PROBLEM TO SOLVE
Write out all the data verbatim. Skip images.

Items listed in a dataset
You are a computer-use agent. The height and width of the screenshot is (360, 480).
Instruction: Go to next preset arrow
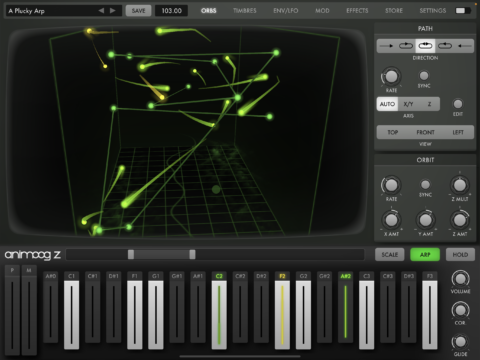pyautogui.click(x=113, y=11)
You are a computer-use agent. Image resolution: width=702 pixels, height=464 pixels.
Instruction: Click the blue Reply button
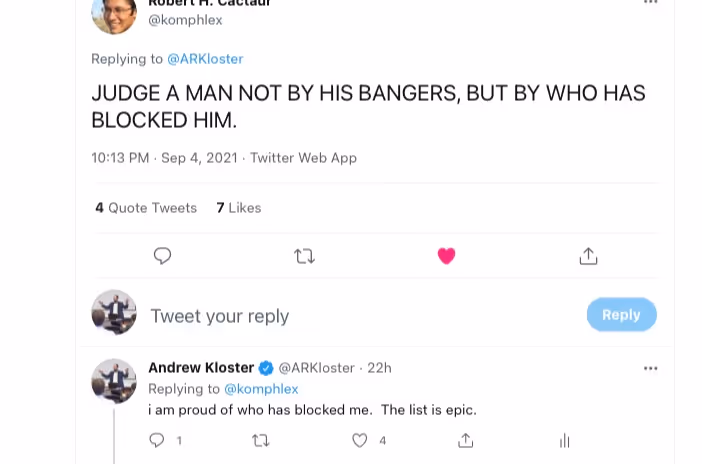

YOUR RESPONSE
You are a computer-use agent. The height and width of the screenshot is (360, 480).
Instruction: Go to next preset arrow
pyautogui.click(x=113, y=11)
You are a computer-use agent. Image resolution: width=702 pixels, height=464 pixels.
Instruction: Click the blue Reply button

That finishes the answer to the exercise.